Typically, students at Harvard gather with family and friends at a Medical School building to open envelopes that reveal their destination one hour before they are revealed by the digital system.
Instead, this year will mark the Medical School’s “first-ever virtual Match Day,” according to an email to fourth-year students from Dean for Students Fidencio Saldana. Students will receive an email with their match assignments — still one hour before they are revealed nationwide — and will have the option of posting videos of individual celebrations to an Instagram account, according to Saldana’s email.
Fourth-year medical student Muhammad Sarib Hussain ’15 said that while he and his peers were “disappointed” that the event was cancelled, there was a “dual recognition” of their role as medical professionals in training.
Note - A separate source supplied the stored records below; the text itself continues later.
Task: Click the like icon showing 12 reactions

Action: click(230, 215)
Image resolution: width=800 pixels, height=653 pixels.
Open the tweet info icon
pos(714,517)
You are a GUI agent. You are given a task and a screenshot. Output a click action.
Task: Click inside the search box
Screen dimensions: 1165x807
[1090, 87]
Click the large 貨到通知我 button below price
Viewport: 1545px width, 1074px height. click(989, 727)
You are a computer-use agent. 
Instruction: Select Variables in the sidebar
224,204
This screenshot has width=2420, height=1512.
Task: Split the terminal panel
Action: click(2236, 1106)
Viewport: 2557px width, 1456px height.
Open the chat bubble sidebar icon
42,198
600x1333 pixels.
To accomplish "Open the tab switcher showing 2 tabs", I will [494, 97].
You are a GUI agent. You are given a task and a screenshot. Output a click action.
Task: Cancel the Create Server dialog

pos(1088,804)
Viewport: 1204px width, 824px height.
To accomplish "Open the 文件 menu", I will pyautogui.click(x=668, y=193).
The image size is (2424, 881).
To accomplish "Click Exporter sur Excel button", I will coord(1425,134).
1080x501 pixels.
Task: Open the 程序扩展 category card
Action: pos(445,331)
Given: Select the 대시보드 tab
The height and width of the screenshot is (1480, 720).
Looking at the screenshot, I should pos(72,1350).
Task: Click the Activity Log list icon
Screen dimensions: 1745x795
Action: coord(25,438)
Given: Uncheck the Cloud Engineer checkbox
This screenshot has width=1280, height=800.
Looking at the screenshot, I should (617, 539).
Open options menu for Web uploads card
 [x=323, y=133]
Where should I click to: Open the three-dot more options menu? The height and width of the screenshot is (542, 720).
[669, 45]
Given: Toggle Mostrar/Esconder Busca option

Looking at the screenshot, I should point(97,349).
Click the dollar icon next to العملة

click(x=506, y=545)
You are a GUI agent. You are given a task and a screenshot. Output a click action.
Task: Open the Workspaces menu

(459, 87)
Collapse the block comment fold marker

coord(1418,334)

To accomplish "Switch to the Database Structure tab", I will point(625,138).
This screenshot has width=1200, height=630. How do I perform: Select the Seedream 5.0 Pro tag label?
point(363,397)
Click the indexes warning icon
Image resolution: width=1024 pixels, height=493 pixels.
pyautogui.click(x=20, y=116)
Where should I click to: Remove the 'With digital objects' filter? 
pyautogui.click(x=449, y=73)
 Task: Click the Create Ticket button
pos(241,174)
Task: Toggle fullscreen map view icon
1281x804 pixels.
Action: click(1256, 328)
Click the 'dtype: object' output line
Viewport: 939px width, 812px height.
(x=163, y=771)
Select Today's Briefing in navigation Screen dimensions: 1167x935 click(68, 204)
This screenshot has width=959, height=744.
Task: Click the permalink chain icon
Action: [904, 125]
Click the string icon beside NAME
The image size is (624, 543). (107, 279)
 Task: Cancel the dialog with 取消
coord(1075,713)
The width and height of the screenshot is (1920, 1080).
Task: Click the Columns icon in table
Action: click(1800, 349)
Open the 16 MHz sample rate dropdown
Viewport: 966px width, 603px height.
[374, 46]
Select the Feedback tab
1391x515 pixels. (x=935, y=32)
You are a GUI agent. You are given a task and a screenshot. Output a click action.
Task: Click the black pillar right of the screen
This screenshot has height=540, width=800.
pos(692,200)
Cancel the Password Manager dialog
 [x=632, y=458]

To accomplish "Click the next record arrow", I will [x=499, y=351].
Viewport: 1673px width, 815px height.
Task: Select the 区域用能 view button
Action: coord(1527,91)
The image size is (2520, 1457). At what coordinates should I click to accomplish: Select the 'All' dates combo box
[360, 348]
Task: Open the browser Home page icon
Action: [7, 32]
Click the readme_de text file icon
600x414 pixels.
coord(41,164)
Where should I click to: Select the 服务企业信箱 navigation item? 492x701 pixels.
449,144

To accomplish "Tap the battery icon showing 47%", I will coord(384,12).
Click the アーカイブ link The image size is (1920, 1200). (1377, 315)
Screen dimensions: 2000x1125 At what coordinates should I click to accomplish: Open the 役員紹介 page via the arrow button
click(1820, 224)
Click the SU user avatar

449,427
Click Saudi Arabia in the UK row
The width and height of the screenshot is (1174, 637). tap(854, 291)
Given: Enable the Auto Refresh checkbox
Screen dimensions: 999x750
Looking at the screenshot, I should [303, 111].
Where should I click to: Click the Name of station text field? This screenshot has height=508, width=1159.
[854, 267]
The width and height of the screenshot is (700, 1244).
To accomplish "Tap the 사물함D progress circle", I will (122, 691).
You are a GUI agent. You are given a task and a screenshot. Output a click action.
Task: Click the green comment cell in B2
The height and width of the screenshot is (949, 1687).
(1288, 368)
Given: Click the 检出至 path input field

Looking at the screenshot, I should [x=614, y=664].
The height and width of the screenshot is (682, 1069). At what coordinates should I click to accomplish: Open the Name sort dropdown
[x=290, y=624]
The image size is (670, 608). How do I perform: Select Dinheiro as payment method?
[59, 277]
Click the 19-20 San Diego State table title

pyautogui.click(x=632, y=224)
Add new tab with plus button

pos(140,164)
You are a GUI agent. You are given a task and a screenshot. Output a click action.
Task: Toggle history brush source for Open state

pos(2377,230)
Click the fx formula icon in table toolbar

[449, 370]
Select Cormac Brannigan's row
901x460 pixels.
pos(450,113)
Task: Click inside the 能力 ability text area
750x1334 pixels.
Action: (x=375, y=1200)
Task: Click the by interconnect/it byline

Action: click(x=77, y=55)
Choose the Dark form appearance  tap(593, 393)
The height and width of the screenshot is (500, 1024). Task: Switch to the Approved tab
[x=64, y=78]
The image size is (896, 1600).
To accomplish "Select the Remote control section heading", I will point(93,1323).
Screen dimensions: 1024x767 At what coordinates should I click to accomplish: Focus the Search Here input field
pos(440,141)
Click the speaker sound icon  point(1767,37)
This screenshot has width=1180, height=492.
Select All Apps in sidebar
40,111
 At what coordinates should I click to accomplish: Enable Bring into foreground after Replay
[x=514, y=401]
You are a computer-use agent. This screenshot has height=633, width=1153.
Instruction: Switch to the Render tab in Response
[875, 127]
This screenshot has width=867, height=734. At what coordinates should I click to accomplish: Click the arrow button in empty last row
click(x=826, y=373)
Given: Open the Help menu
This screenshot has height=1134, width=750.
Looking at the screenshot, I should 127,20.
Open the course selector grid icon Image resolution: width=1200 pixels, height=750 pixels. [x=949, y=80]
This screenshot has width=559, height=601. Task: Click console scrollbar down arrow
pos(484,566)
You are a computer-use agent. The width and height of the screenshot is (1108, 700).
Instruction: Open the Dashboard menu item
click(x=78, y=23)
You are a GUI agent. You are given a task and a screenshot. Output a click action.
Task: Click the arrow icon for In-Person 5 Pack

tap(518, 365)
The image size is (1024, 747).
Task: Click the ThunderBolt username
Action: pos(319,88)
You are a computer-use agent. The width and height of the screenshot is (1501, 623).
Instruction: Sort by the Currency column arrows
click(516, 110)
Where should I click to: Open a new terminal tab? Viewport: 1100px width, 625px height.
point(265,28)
“The audience was such that they understood the nature of the crisis as well,” Hussain said. “As future physicians, we sort of have this responsibility on ourselves to minimize any further spread of coronavirus.”
Hussain added that there has even been discussion among his fellow fourth-year students regarding volunteering to provide medical care if current hospital staff are overwhelmed. Last week, the United Kingdom’s Medical Schools Council urged schools to provisionally license final year students so that they can join the workforce without delay.
Hussain said he traveled home to Pakistan to be with loved ones when he learns of his match. He said that Medical School administrators have been “super supportive” throughout the week and held daily Zoom calls to answer students’ questions.
“They’ve just been running the full 24-hour clock for us, which has been super appreciated,” Hussain said.